Column: Plácido Domingo has apologized, sort of, but I do not buy it
Now we have Plácido Domingo’s “apology.” And, as of Thursday, its “correction.”
Last summer, when two Associated Press stories recounted allegations by 20 women that they had been groped, kissed, sexually badgered and harassed by Domingo who used his unique position of influence to coerce meetings and silence any complaint, Domingo’s spokeswoman responded by saying that the “campaign by the AP to denigrate Plácido Domingo is not only inaccurate but unethical,” that the claims were riddled with inconsistencies” and “in many ways, simply incorrect.”
Earlier this week, however, the world-renowned tenor changed his tune. Sort of.
Hours before the announcement Tuesday that an investigation by the American Guild of Musical Artists concluded that Domingo had, for 20 years, engaged in a pattern of “inappropriate activity” — and that many witnesses had kept silent for years in “fear of retaliation” — Domingo decided that he was, after all, very sorry.
Or as his statement read: “I have taken time over the last several months to reflect on the allegations that various colleagues of mine have made against me. I respect that these women finally felt comfortable enough to speak out, and I want them to know that I am truly sorry for the hurt that I caused them.
“I accept full responsibility for my actions, and I have grown from this experience. I understand now that some women may have feared expressing themselves honestly because of a concern that their careers would be adversely affected if they did so. While that was never my intention, no one should ever be made to feel that way.
“I am committed to affecting positive change in the opera industry so that no one else has to have that same experience. It is my fervent wish that the result will be a safer place to work for all in the opera industry, and I hope that my example moving forward will encourage others to follow.”
Two days later, however, after the Spanish government had canceled one of his upcoming performances and as other European opera houses, including Madrid’s Teatro Real, were considering canceling others, Domingo appeared to contradict his own apology. In a second statement he said that although it had been “sincere and whole-hearted,” he had “never behaved aggressively toward anybody,” nor had he “ever done anything to obstruct or hurt” anyone’s career.
He also withdrew from Teatro Real’s upcoming performance of “La Traviata,” saying that he wished to “prevent my situation from affecting, harming or causing any additional inconvenience.”
Honestly, it’s enough to make Don Giovanni blush.
If he denies behaving “aggressively” or doing anything to hurt anyone’s career, what exactly is he apologizing for? Inconveniencing certain operatic venues? I’m sure we’re all relieved to know that Domingo has “grown” from this experience — that’s what it’s all about right? — though exactly what “example” he hopes others will follow is unclear. Deny until necessity forces an apology and then, when it appears that the apology seems to be an admission of wrongdoing, walk it back? Any reflection he has done in the last few months appears to be about how to minimize any damage the accusations will have on his career and legacy.

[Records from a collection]
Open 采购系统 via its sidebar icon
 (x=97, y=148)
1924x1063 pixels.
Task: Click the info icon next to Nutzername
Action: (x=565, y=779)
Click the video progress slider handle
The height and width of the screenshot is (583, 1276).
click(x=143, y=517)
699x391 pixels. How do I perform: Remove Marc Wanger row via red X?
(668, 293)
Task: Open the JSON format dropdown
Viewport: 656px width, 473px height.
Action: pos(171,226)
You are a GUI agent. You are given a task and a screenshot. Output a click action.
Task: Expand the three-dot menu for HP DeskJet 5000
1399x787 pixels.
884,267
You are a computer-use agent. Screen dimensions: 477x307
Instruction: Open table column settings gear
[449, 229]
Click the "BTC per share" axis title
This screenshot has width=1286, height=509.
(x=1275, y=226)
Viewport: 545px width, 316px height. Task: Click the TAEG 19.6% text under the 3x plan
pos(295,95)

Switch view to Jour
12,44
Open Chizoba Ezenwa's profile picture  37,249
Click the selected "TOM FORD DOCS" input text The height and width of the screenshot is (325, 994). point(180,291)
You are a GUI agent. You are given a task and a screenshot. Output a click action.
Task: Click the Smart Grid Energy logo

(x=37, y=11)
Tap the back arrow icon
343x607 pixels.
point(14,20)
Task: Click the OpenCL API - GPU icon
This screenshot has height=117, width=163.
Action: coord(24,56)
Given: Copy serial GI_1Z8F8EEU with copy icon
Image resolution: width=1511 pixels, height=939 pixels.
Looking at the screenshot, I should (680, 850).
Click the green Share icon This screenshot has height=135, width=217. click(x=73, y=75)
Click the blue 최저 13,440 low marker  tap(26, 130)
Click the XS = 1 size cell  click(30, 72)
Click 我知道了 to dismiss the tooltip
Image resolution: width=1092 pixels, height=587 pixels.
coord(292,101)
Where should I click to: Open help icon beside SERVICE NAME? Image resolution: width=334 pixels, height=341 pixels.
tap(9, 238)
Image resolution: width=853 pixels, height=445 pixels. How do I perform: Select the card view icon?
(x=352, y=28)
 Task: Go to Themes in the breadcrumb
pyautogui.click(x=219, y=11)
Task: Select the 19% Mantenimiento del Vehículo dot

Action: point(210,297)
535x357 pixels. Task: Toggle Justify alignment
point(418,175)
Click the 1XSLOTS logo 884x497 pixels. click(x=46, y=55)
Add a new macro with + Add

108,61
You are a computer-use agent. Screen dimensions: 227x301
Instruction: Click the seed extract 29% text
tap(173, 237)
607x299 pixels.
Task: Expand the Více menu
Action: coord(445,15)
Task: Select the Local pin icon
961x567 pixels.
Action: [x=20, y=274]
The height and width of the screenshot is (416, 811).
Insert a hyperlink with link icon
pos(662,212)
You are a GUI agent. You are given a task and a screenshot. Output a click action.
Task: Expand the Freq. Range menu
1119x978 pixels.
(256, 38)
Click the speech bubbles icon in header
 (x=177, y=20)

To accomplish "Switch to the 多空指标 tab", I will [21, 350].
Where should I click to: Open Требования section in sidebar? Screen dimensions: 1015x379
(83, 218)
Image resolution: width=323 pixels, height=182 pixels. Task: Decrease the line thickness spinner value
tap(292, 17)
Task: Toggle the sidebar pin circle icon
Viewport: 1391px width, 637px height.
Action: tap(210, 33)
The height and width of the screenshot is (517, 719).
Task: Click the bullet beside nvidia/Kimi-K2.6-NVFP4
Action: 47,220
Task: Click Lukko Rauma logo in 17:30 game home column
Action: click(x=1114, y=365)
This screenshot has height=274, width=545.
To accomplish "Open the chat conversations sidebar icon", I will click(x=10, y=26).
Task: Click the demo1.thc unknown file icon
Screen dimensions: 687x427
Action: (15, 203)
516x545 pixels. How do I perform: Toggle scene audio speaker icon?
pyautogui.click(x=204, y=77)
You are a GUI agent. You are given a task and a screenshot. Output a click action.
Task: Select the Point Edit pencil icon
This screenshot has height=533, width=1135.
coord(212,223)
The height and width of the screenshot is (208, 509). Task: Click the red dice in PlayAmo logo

Challenges:
A: In the column on Plácido Domingo, which opera did he withdraw from at Madrid's Teatro Real?
B: Reproduce the listing lines starting at the line that contains "Where should I click to: Open Требования" and running through the last line of the listing, with both ends included.

Solutions by task:
A: "La Traviata"

B:
Where should I click to: Open Требования section in sidebar? Screen dimensions: 1015x379
(83, 218)
Image resolution: width=323 pixels, height=182 pixels. Task: Decrease the line thickness spinner value
tap(292, 17)
Task: Toggle the sidebar pin circle icon
Viewport: 1391px width, 637px height.
Action: tap(210, 33)
The height and width of the screenshot is (517, 719).
Task: Click the bullet beside nvidia/Kimi-K2.6-NVFP4
Action: 47,220
Task: Click Lukko Rauma logo in 17:30 game home column
Action: click(x=1114, y=365)
This screenshot has height=274, width=545.
To accomplish "Open the chat conversations sidebar icon", I will click(x=10, y=26).
Task: Click the demo1.thc unknown file icon
Screen dimensions: 687x427
Action: (15, 203)
516x545 pixels. How do I perform: Toggle scene audio speaker icon?
pyautogui.click(x=204, y=77)
You are a GUI agent. You are given a task and a screenshot. Output a click action.
Task: Select the Point Edit pencil icon
This screenshot has height=533, width=1135.
coord(212,223)
The height and width of the screenshot is (208, 509). Task: Click the red dice in PlayAmo logo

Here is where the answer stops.